Module 7: Credit Analysis & Credit Ratings
Learning Objectives
- Interpret credit ratings and key inputs used by rating agencies and FICO scores.
- Explain how financial statement changes impact credit ratings.
- Evaluate a company using financials and industry characteristics.
FICO Scores vs.

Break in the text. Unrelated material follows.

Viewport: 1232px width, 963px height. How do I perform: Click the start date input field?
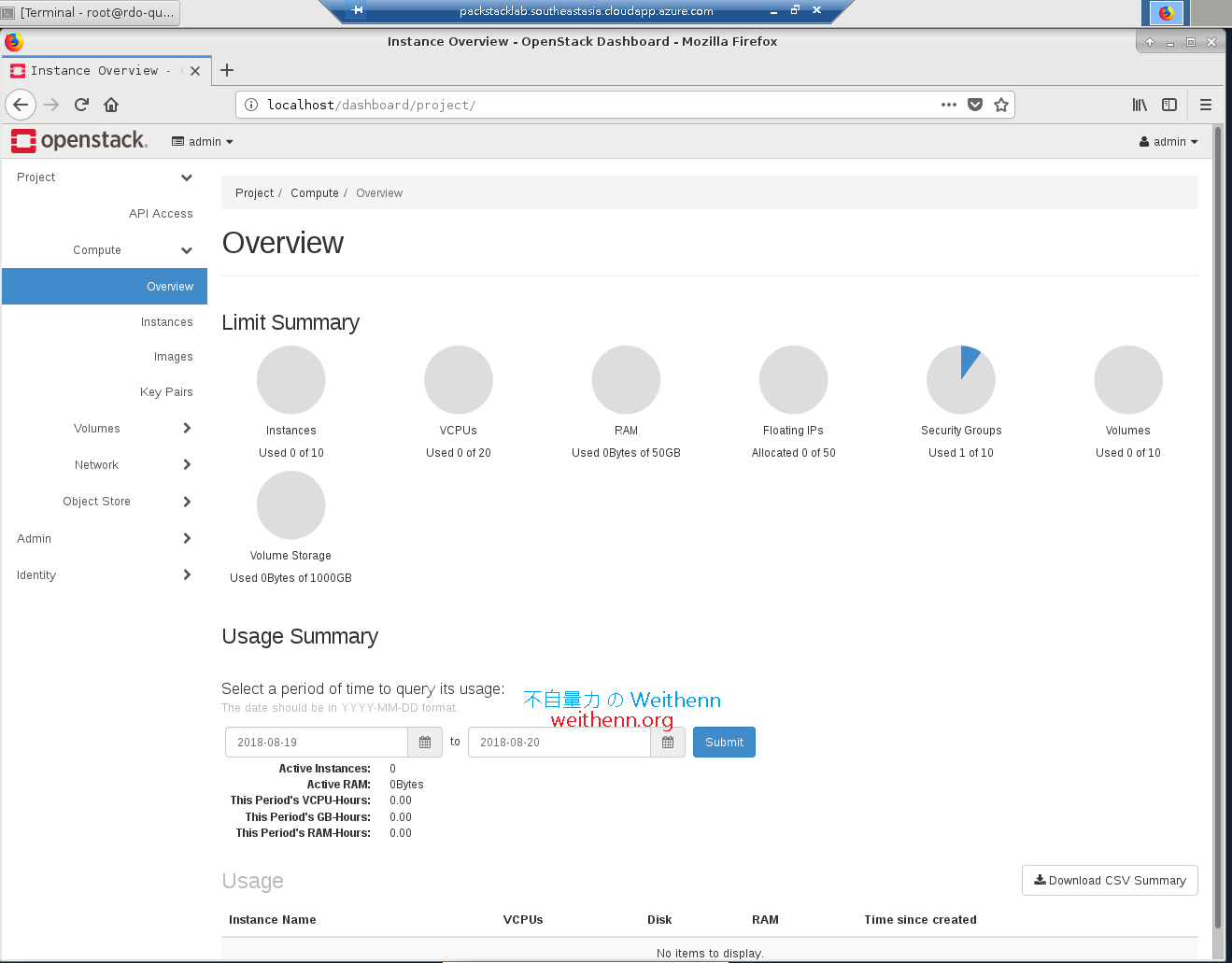316,742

Corporate Credit Ratings
FICO Scores (for individuals):
- Payment History: 35%
- Credit Utilization: 30%
- Length of Credit History: 15%
- Types of Credit Used: 10%
- Recent Credit Searches: 10%
Corporate Credit Ratings (assigned by Moody's, S&P, Fitch):
- Evaluate probability of default and severity of loss in case of default.

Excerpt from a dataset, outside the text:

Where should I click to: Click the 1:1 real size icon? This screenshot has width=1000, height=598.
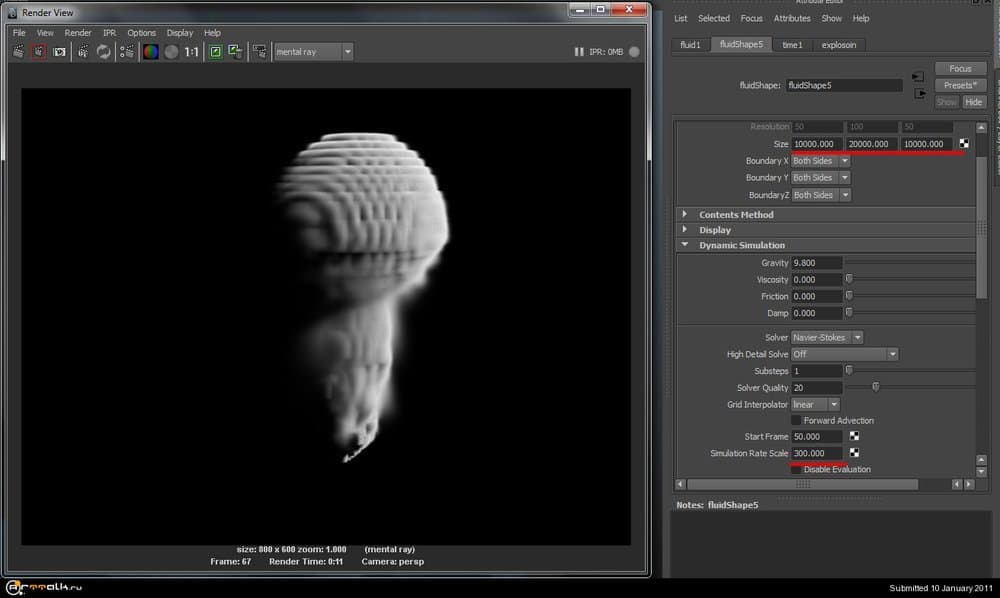point(191,52)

- Investment Grade: AAA to BBB
- Non-Investment Grade (Junk): BB and below
- Lower ratings mean higher borrowing costs and stricter loan terms.
Key Factors in Credit Ratings
- Size of the Firm: Larger firms are generally safer.

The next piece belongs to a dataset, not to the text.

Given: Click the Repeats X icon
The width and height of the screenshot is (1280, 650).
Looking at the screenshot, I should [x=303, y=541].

- Financial Resources: More cash and liquid assets lead to better ratings.
- Profitability: Higher and consistent profits improve ratings.
- Earnings Stability: Less volatility equates to lower risk.
- Interest Coverage Ratio: Higher ratio indicates stronger debt repayment ability.
- Long-Term Debt-to-Equity Ratio: Lower ratio suggests less financial risk.
Credit Spreads
- Difference in yield over Treasuries indicates risk premium:
- AAA: ~0.8-0.9% spread
- BBB: ~1.75% spread
- BB: ~3.25% spread
Altman Z-Score Model
- Formula: Z = 1.2X1 + 1.4X2 + 3.3X3 + 0.6X4 + 1.0X_5
Where:
- X_1 = \text{Working Capital / Total Assets}
- X_2 = \text{Retained Earnings / Total Assets}
- X_3 = \text{EBIT / Total Assets}
- X_4 = \text{Market Value of Equity / Total Liabilities}
- X_5 = \text{Sales / Total Assets}
- Interpretation:
- Z < 1.8 implies high bankruptcy risk;
- Z > 3.0 implies low bankruptcy risk.